__Problem requirements__:
Search each line below for "comment", then return the lines where it appears.
══ Raw data
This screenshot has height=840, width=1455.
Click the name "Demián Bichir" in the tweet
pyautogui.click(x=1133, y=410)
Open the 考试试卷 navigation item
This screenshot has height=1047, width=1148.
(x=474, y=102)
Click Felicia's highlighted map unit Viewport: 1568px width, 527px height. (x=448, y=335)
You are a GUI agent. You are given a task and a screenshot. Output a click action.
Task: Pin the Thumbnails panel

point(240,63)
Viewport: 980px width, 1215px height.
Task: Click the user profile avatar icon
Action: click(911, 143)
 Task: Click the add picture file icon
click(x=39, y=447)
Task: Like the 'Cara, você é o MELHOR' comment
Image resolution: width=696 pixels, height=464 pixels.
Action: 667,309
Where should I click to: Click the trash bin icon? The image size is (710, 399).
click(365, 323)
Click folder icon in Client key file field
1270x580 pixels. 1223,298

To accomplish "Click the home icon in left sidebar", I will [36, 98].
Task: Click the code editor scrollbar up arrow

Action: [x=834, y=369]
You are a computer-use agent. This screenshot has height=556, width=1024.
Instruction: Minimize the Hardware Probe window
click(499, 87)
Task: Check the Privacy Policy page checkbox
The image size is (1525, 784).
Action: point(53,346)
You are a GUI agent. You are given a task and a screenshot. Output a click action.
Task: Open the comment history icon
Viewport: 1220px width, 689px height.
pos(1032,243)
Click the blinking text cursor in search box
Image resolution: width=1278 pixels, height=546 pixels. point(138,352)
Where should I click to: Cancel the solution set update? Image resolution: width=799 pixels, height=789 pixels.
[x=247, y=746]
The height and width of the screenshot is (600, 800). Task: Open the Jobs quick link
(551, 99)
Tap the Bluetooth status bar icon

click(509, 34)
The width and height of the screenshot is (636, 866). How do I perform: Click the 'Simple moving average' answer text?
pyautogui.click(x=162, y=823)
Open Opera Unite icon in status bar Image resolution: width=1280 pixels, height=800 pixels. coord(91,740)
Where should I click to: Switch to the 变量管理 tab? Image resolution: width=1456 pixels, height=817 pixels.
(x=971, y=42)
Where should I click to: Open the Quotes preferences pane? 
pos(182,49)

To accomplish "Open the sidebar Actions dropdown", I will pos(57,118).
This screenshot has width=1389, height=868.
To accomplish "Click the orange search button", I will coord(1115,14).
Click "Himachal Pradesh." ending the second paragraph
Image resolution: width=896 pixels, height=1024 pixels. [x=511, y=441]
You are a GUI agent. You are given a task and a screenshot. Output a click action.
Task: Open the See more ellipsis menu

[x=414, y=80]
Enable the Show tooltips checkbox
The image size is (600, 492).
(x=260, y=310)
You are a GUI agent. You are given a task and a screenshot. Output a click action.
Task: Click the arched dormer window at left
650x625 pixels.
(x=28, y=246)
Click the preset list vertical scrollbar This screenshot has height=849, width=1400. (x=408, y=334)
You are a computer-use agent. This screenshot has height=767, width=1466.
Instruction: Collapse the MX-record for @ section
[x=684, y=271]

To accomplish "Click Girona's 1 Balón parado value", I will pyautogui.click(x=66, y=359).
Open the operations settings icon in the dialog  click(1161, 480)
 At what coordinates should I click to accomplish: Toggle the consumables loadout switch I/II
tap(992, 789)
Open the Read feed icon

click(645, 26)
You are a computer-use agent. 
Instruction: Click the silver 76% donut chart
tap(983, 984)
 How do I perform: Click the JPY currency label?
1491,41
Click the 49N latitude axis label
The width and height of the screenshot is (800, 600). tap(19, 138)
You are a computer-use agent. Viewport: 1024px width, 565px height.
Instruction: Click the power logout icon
════
__Exercise result__:
Task: Like the 'Cara, você é o MELHOR' comment
Task: Open the comment history icon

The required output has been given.